The study relied on antibody tests. Unlike diagnosis tests — which assess whether someone has the disease at a given moment — these antibody tests determine whether someone has had the disease and developed an immune response to it. According to this study, 4.1% of the county’s adult population has antibody to the virus. Adjusted for the margin of error, that’s 2.8% – 5.6%, or 220,000 to 440,000 adults.
The immediate takeaway is clear: silent carriers are a big problem and we should all behave as though we have the virus and take measures to prevent spreading it. Simply put, whether or not we have the virus, we should behave as though we have it.
“Given the high rate of people that may have been infected at some point with COVID-19, we need to assume that at any point in time that we could be infected and that all the other people that we come in contact with could also be infected,” Public Health Director Barbara Ferrer said.
The first study was carried out on 3,300 Santa Clara residents in early April, featuring the same type of test (and some of the same researchers). The second study recruited volunteers for testing on social media, which was criticized as an improper methodology by several experts.
Unlike the Santa Clara study, the USC study used subjects representative of the county population who were part of a market research firm database. Neither study was peer-reviewed, a critical step to publication.
But the real problem with these studies is the test itself.
We’ve all put a lot of hope in antibody tests which could show how widespread the immunity is in the overall population, but increasingly, it is becoming apparent that most (or all) antibody tests aren’t performing accurately.
Essentially, antibody tests have already been shown to not work in all situations, and the WHO has even warned that only a minority of people seem to develop these antibodies, which casts substantial doubts on the validity of antibody tests (and raises concerns about how long a potential immunity to the disease would last, but this is another discussion). For now, no antibody test has been shown to be sufficiently accurate in peer-reviewed science, and there are still many unanswered questions about this type of test.

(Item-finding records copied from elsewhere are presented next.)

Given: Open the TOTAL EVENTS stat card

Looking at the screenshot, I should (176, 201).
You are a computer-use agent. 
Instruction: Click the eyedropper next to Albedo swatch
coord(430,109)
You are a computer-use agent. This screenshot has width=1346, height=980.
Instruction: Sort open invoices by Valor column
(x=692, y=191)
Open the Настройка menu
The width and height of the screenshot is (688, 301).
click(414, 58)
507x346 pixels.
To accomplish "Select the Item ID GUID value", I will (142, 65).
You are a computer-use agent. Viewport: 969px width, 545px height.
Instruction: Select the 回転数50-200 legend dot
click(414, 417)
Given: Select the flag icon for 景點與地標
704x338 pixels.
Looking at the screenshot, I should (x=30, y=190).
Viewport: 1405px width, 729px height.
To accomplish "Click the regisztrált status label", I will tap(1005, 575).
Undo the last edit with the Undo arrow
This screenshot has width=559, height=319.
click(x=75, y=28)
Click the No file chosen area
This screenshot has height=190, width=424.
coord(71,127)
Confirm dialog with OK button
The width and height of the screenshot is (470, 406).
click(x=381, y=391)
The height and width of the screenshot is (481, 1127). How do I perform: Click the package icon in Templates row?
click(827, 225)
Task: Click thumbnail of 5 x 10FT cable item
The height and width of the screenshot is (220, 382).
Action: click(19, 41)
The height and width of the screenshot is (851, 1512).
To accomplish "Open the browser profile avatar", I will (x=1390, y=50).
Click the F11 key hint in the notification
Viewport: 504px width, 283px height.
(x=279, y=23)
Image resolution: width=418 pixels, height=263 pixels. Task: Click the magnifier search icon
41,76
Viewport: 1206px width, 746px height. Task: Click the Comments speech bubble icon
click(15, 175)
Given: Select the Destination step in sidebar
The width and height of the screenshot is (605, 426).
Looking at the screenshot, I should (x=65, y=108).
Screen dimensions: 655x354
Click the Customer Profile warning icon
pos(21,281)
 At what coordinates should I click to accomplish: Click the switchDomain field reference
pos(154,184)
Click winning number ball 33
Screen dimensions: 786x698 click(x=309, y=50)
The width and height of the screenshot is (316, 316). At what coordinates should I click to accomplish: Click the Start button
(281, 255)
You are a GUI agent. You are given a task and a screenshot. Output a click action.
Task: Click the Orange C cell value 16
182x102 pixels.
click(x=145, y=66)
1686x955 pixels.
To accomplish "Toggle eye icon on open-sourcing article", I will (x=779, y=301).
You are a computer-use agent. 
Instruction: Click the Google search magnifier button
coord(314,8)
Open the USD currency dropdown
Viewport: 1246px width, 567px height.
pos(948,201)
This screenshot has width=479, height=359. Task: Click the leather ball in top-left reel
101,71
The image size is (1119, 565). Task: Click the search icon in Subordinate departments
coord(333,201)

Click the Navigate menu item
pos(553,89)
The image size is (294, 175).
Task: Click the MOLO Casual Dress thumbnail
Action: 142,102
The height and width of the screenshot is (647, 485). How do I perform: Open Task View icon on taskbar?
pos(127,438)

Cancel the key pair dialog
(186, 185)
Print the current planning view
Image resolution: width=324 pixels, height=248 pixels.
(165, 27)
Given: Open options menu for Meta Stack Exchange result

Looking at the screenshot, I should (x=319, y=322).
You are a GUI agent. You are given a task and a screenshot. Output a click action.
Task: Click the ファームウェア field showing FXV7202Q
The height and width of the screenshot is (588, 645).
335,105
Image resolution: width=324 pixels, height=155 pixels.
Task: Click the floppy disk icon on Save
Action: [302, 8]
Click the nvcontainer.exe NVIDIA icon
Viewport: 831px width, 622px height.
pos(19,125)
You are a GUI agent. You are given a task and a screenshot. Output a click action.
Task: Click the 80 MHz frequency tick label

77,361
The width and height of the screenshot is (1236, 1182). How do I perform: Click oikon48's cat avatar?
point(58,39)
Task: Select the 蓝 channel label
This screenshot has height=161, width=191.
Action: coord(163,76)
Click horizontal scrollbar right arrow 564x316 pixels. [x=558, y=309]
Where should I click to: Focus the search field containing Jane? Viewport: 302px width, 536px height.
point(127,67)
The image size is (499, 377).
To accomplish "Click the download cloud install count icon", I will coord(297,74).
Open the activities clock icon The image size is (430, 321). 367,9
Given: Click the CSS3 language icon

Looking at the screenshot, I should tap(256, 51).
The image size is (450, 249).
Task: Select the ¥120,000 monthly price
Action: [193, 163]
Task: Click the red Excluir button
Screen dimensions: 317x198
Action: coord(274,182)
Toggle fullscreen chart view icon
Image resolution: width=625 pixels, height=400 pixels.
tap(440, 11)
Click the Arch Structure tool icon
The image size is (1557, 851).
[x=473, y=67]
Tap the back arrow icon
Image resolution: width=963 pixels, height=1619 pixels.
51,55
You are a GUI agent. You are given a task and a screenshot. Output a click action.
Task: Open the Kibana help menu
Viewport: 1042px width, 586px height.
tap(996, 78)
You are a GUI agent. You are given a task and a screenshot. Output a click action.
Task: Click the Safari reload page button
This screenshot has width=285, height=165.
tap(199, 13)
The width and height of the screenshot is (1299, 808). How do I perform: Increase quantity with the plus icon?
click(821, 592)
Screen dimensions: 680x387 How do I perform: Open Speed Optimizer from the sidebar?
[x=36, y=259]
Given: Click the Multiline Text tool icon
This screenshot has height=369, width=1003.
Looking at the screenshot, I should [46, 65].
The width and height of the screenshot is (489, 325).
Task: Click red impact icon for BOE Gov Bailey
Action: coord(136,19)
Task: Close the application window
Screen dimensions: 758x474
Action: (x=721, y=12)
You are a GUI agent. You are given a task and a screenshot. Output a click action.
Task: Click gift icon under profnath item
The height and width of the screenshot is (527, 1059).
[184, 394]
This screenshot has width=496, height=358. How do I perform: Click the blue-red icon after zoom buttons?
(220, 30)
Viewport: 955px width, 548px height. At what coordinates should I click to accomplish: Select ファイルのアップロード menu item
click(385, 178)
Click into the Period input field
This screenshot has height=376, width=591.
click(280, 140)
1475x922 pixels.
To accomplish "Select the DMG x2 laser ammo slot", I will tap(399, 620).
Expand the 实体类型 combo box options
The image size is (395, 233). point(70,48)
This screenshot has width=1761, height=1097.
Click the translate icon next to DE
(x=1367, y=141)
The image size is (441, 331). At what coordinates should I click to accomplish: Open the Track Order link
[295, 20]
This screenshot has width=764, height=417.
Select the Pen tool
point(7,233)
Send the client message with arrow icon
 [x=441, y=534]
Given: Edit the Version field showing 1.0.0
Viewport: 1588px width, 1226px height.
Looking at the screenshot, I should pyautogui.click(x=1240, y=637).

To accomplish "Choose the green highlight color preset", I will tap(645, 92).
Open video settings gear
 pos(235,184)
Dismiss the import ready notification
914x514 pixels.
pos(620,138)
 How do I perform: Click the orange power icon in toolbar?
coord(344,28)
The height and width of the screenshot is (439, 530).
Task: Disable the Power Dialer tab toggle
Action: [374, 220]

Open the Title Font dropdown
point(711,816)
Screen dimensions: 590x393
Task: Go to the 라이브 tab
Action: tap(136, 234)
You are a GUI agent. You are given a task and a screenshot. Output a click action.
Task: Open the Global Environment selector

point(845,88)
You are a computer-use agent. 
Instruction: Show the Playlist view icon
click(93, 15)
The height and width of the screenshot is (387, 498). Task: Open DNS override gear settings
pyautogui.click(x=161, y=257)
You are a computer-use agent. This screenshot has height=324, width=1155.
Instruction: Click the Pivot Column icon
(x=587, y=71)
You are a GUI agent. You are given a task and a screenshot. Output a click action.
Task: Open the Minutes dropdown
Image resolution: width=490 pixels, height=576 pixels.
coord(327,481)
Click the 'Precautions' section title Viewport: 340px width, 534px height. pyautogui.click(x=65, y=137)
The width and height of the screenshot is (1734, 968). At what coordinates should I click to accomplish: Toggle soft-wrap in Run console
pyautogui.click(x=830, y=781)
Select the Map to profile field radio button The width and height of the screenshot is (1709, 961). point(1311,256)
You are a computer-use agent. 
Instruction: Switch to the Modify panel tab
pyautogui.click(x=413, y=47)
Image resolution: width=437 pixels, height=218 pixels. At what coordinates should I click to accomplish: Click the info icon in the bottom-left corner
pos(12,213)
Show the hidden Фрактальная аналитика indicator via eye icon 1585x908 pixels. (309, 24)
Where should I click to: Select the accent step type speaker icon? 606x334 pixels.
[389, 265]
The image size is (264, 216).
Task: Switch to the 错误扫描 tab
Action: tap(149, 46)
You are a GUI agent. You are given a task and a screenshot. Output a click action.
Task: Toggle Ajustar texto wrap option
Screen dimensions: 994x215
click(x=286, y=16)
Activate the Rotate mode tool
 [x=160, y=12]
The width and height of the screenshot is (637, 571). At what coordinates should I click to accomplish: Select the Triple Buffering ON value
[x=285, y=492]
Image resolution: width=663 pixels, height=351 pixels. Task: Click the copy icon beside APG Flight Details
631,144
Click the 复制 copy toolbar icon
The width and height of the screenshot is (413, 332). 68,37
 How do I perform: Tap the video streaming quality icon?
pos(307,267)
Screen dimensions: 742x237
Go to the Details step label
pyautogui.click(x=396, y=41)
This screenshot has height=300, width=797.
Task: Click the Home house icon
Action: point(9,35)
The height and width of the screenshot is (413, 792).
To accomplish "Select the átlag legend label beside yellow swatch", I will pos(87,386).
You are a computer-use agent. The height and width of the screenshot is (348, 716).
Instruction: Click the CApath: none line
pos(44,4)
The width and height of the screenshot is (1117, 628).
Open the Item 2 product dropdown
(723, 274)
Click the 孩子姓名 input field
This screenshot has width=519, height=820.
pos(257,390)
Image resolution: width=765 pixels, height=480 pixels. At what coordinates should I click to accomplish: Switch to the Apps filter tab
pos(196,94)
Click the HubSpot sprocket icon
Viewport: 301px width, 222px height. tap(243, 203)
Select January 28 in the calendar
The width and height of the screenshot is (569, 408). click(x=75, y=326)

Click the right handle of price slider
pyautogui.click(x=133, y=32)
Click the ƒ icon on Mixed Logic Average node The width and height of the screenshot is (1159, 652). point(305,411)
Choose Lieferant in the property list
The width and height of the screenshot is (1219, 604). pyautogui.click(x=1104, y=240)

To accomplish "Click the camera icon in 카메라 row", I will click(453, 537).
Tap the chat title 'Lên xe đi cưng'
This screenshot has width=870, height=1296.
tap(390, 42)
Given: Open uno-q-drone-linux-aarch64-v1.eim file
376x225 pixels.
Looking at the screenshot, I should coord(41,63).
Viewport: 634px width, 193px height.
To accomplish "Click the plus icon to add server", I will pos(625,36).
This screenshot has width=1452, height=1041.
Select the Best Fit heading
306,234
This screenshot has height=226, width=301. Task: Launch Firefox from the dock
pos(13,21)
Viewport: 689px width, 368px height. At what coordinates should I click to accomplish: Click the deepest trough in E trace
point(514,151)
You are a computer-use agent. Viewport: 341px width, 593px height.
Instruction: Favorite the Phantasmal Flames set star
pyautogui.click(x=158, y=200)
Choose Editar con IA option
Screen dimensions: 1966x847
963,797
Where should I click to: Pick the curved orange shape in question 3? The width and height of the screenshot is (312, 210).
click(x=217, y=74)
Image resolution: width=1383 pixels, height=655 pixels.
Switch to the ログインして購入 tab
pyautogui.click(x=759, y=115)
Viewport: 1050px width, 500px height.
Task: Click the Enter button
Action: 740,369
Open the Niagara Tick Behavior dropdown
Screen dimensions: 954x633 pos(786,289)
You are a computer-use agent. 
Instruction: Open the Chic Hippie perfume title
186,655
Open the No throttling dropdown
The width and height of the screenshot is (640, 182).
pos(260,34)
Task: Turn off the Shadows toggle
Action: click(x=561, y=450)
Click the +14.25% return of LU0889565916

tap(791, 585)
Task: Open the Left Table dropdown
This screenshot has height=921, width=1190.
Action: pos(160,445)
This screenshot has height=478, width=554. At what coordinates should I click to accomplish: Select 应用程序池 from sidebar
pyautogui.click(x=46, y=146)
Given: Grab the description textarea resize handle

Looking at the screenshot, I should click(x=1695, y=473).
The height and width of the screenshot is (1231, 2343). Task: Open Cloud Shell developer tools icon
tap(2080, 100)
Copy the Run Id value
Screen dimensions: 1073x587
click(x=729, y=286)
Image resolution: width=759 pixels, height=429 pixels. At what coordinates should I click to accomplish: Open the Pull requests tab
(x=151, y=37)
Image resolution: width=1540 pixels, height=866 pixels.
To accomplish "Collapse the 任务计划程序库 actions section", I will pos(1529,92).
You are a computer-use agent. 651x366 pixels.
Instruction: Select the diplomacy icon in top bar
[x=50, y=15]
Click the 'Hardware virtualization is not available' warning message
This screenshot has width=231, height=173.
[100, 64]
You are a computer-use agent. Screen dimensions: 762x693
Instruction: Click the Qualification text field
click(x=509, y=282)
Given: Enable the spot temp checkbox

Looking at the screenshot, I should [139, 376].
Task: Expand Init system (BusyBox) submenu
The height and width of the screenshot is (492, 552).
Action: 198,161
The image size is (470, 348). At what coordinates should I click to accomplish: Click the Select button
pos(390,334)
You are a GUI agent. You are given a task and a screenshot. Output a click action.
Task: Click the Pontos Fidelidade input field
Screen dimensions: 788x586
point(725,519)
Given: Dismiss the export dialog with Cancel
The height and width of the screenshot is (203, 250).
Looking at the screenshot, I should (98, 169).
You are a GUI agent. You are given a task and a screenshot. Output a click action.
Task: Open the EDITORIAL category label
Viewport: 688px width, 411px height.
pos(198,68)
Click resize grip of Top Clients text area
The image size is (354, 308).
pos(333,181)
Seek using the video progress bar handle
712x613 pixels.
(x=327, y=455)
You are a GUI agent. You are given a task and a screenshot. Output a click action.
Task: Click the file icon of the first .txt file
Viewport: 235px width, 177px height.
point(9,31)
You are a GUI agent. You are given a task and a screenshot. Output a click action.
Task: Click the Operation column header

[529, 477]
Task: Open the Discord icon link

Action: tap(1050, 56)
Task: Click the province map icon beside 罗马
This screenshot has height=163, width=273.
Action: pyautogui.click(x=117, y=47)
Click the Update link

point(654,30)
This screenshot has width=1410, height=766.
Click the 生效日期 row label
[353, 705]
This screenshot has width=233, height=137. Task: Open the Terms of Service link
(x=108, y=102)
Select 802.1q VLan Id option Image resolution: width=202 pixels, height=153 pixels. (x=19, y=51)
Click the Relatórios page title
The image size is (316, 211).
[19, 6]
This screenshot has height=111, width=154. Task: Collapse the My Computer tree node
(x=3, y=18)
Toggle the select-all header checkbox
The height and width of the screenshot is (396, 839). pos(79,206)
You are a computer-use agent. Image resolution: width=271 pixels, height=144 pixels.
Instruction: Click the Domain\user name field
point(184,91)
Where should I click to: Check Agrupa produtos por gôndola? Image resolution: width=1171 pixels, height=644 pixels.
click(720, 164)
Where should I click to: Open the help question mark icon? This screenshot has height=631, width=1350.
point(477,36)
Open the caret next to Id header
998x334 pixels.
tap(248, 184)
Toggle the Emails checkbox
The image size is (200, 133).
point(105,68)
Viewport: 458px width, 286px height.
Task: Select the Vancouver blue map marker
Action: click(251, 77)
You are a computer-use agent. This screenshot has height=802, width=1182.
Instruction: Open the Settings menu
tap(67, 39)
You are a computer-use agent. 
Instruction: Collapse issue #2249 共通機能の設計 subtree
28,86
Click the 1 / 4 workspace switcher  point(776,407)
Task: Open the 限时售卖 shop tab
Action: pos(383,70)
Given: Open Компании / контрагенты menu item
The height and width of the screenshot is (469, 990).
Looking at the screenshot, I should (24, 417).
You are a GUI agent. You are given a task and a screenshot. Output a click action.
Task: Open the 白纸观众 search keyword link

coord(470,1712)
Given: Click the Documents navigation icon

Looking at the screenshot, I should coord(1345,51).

Testing has been problematic around the globe, as most countries and states have been plagued by a shortage of supplies — not only when it comes to testing, but also for things such as protective clothing and face masks. California, like the rest of the world, needs to have a more robust testing capacity, and it needs a bit more time to validate its tests: only when this is done, can we start talking about reopening the economy. If we act earlier, we risk opening the door for a second, more devastating wave of infections.